November 14, 2008
Confusion on the Canal
Getting lost and making out in the Italian Pavilion at the Venice Biennale.
Things work a little differently here in Venice. For example the vaporettos (water taxis) charge 6.50 euros for a ticket, but don’t tell you that for 40 euros you can buy a season pass that would let you buy tickets for 1.50 euros and is valid for 3 years. If you did know about the pass they probably wouldn’t sell it to you anyways because you can only buy them on a Tuesday between 1:27 and 1:53 while doing the hokey pokey or something like that. Welcome to Venice where things don’t always make sense.
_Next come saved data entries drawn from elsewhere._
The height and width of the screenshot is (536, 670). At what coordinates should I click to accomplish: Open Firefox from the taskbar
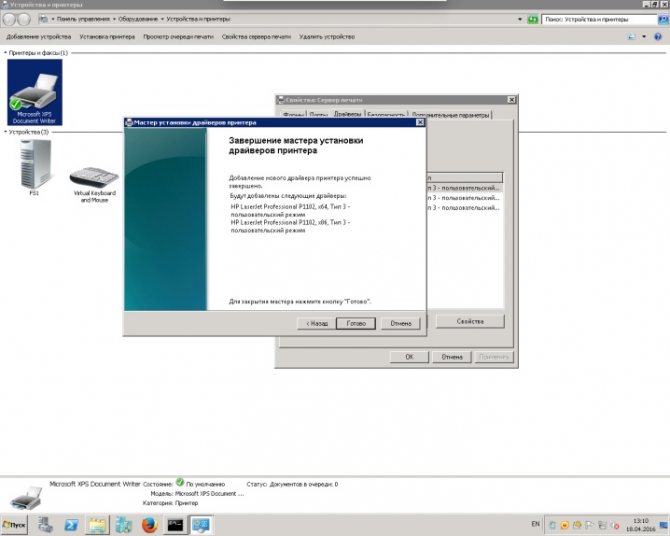149,525
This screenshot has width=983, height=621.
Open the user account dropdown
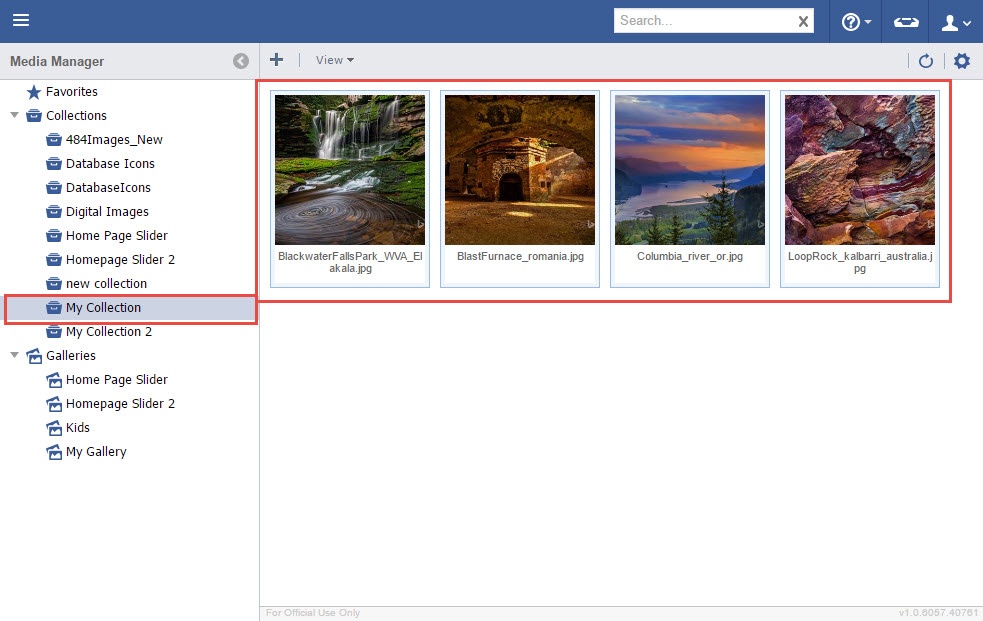click(x=957, y=22)
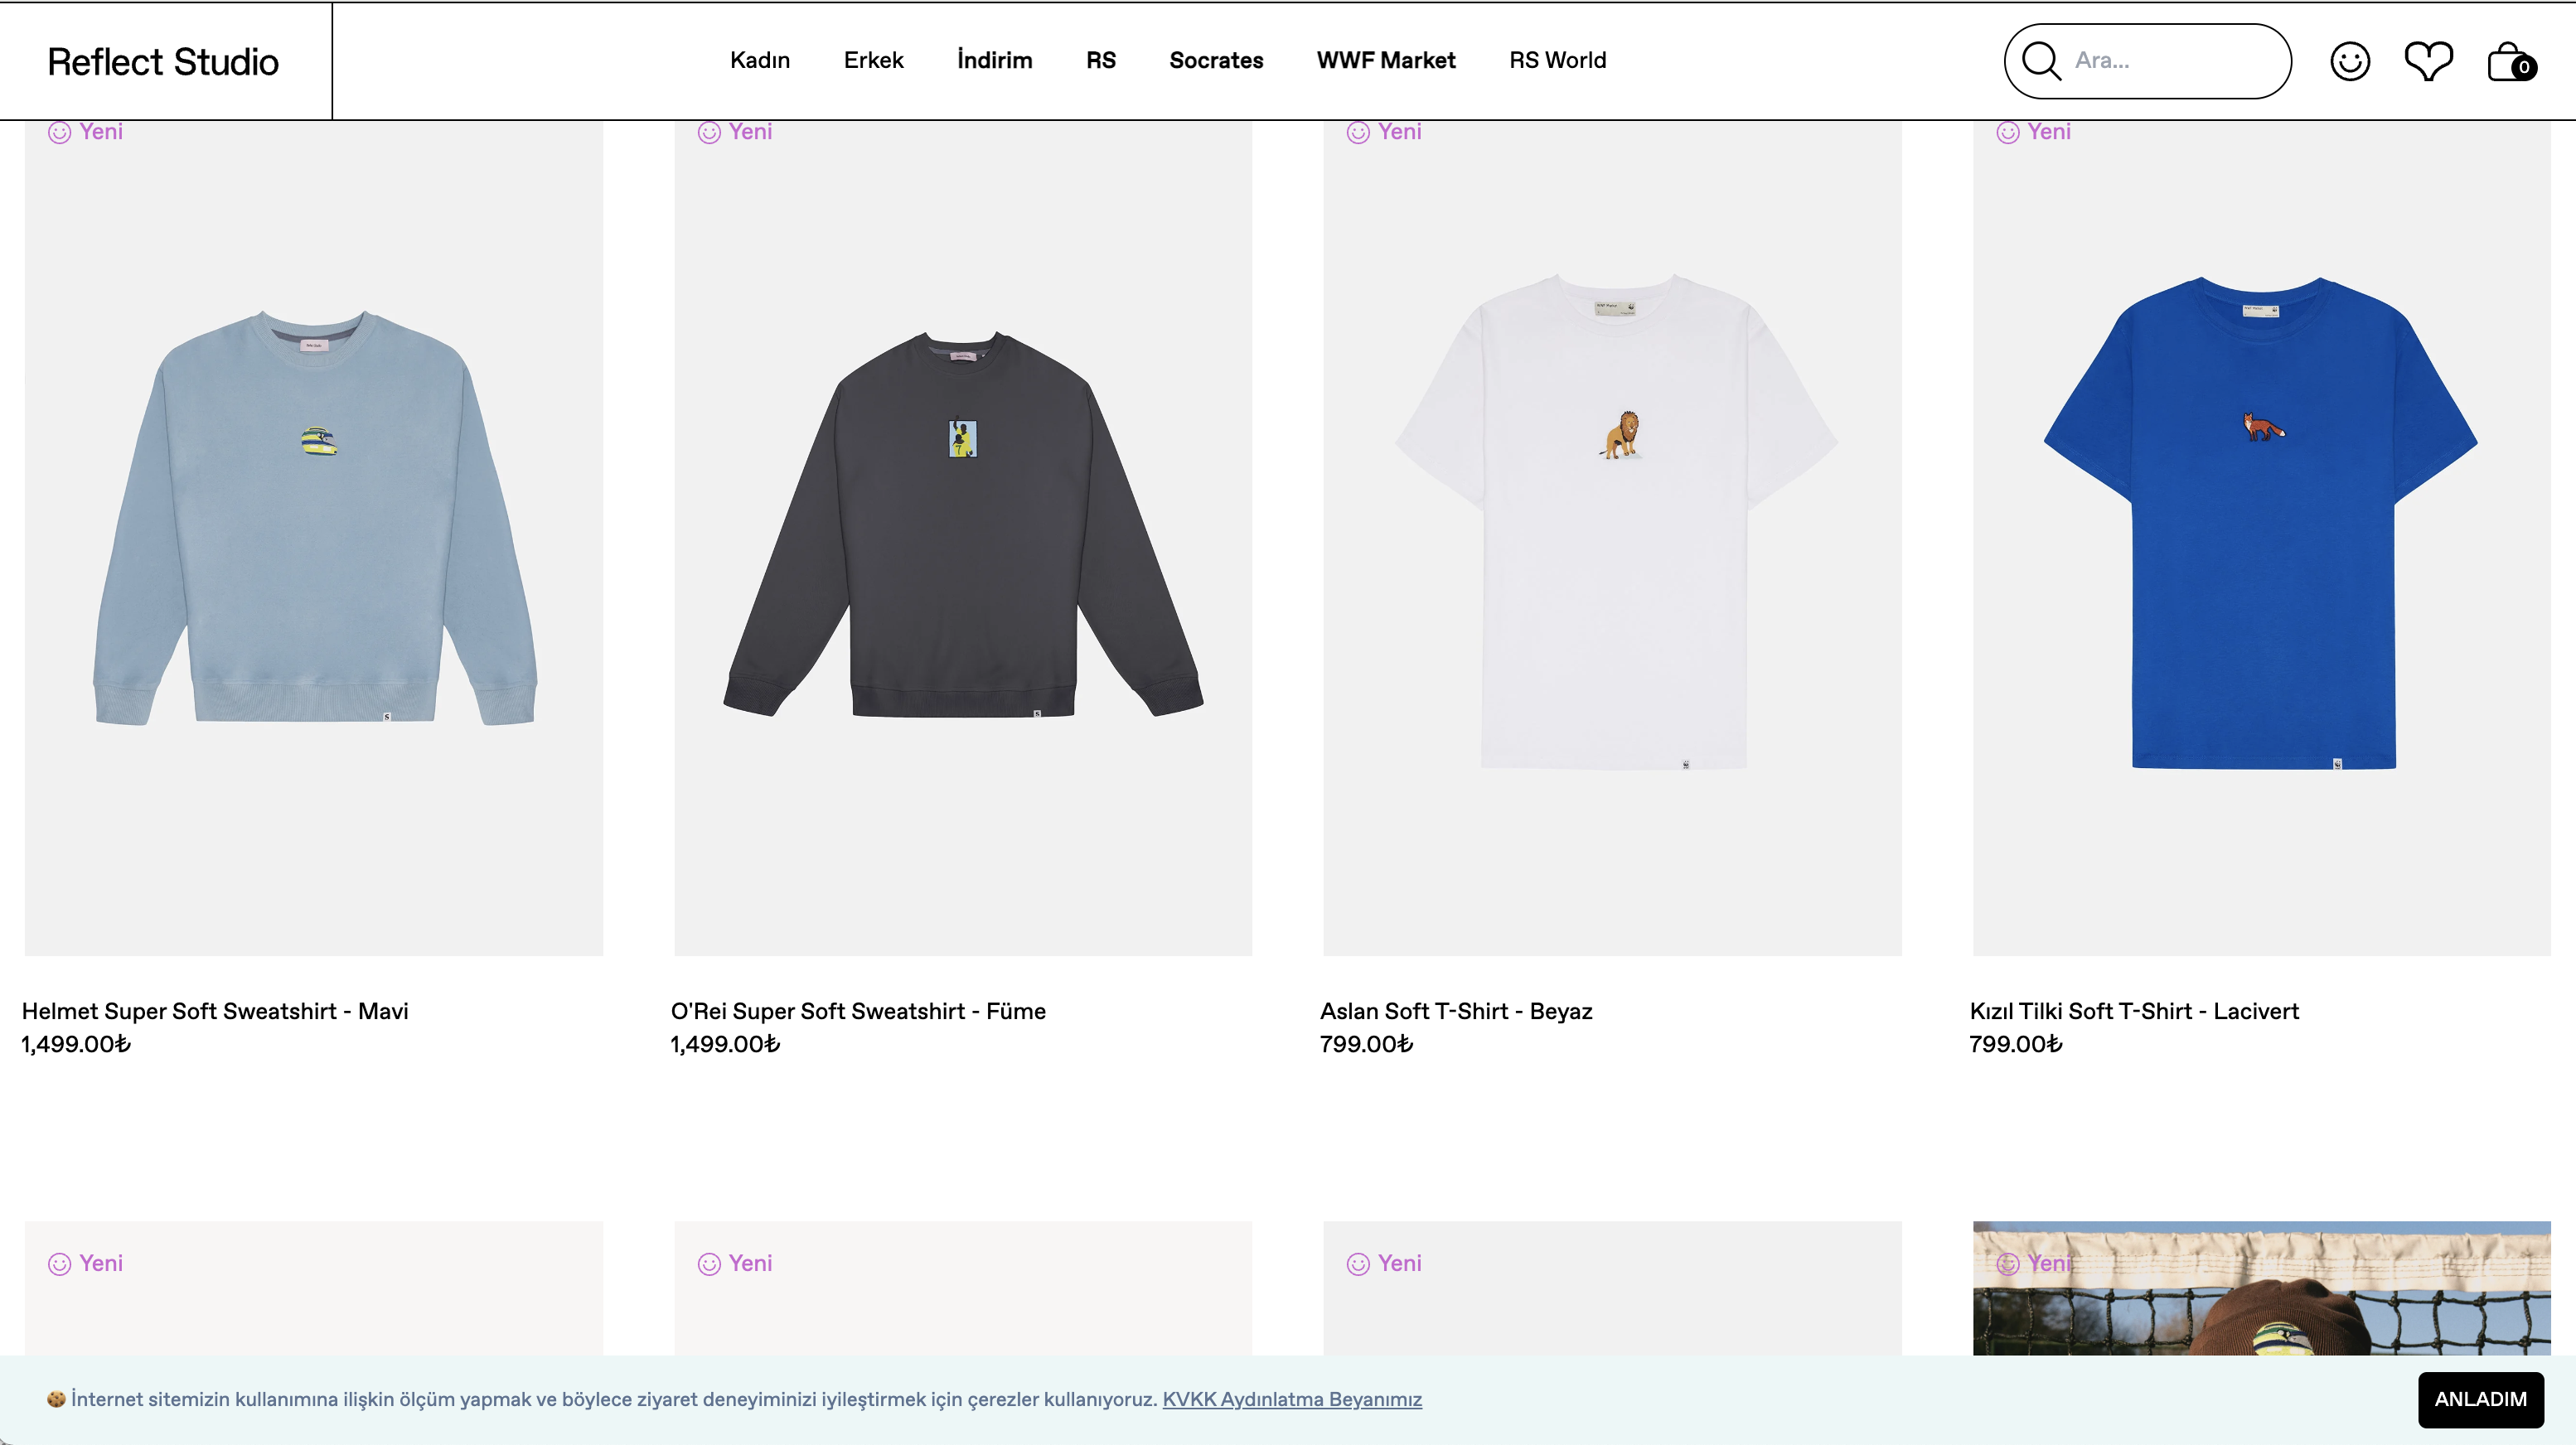
Task: Select the Socrates menu item
Action: coord(1216,60)
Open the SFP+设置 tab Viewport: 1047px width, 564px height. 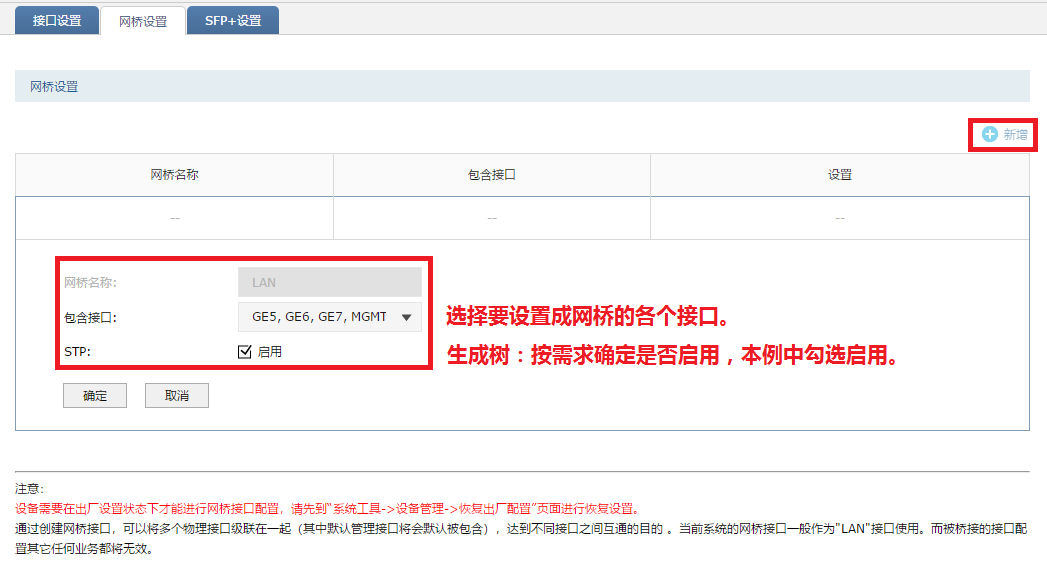pyautogui.click(x=233, y=20)
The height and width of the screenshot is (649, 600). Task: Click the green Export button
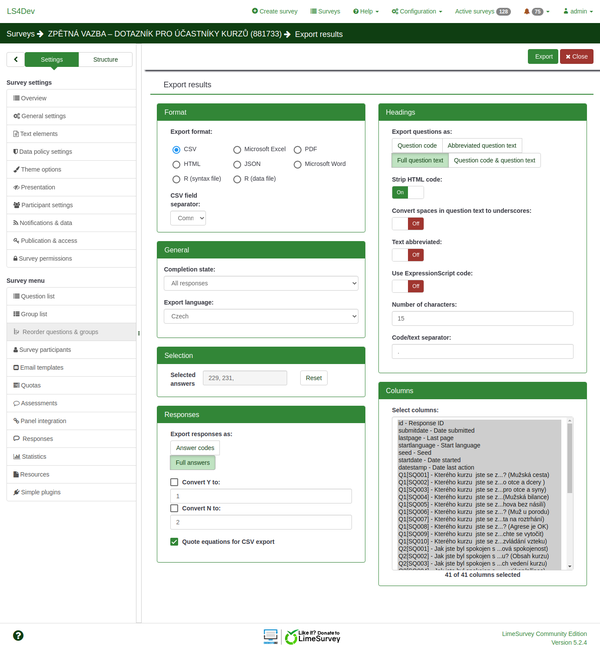pos(542,56)
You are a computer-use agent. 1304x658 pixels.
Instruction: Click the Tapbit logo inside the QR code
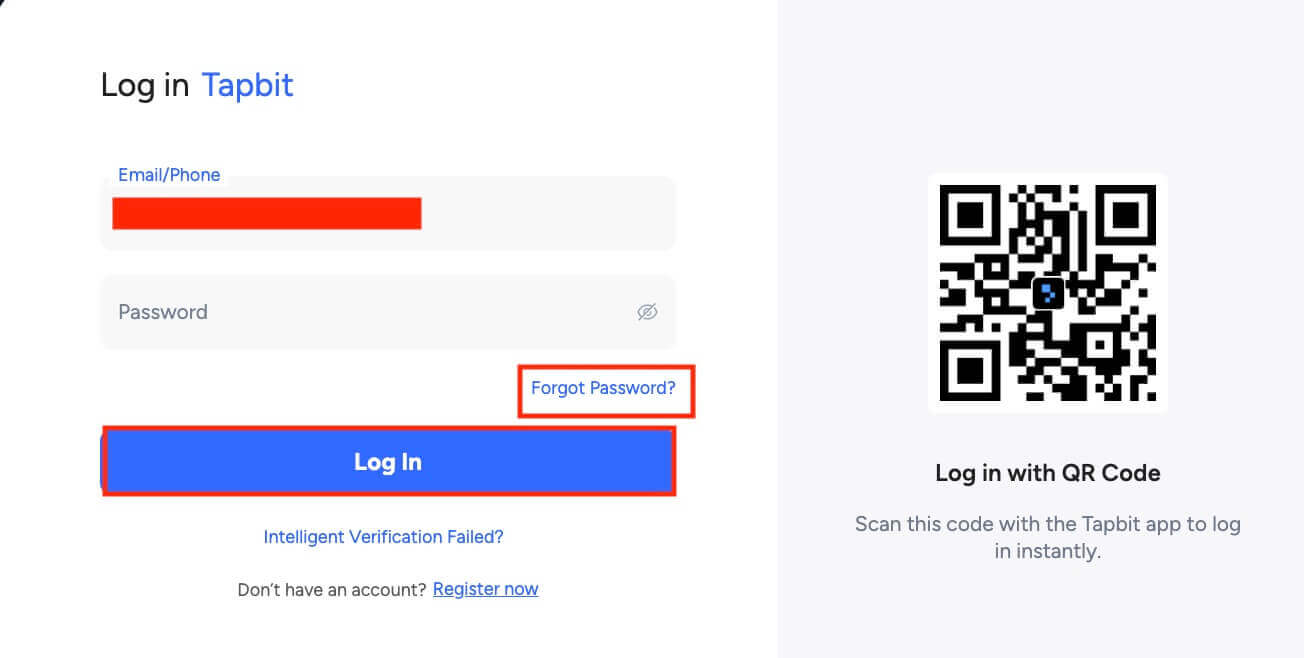point(1047,293)
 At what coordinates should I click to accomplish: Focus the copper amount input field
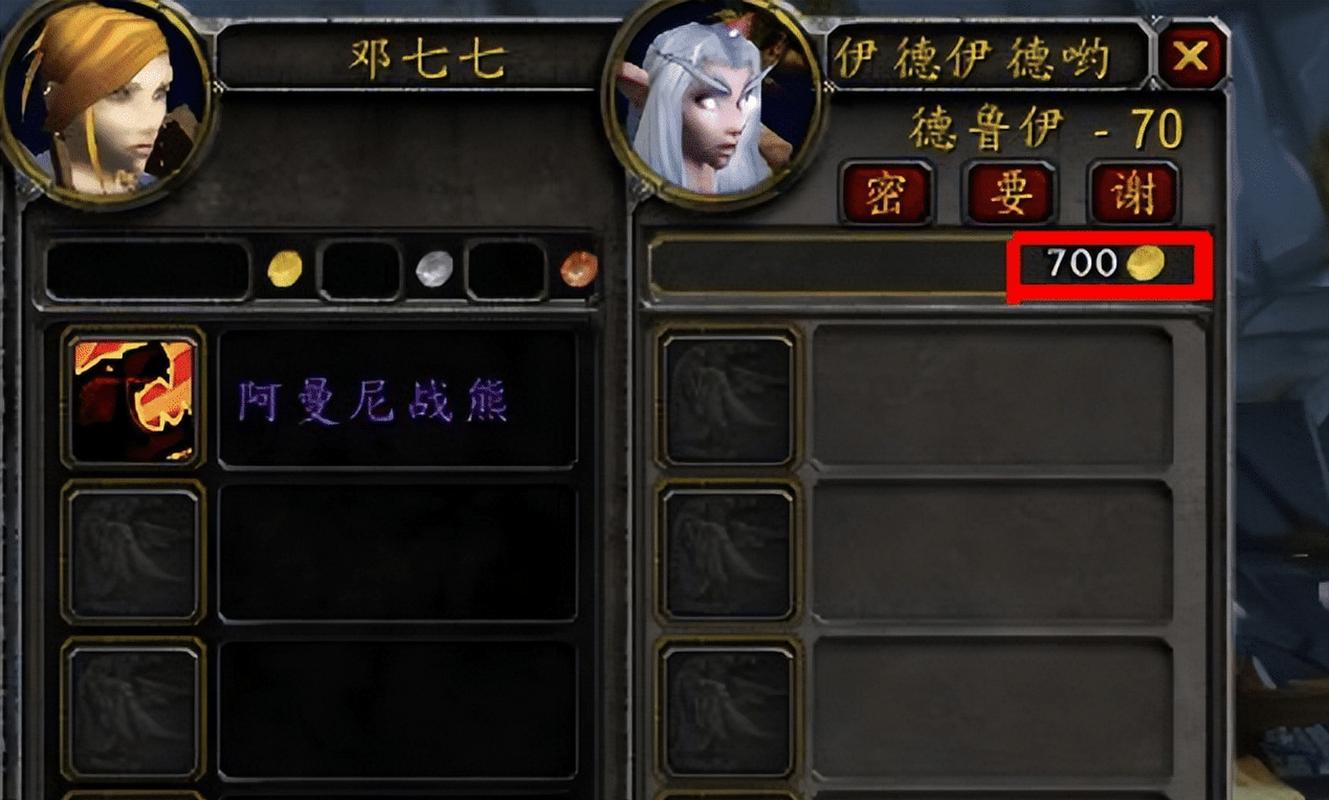(506, 270)
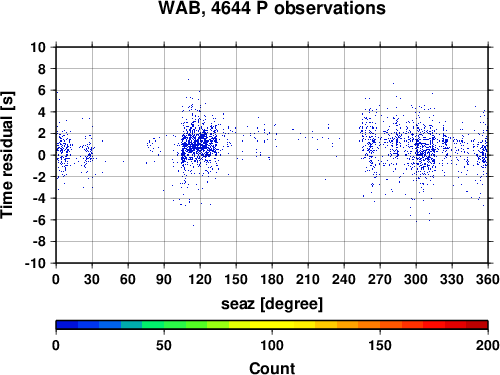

Zaha Hadid and Patrick Schumacher’s installation
The prevalence of confusion extends to the Biennale in the Italian Pavilion. For the Italian Pavilion does not house Italian Architects, rather the pavilion presents groups selected by Aaron Betsky whose work speaks to the overall theme of “Architecture Beyond Building.” It is an extension of the Arsenale (or perhaps the Arsenale’s an extension of it) and to further confuse, the actual Italian Pavilion lives in the Arsenale. Sixty-six groups are crammed into the labyrinth of the Italian Pavilion. Further, groups showing in the Arsenale or other pavilions also have works in the Italian Pavilion.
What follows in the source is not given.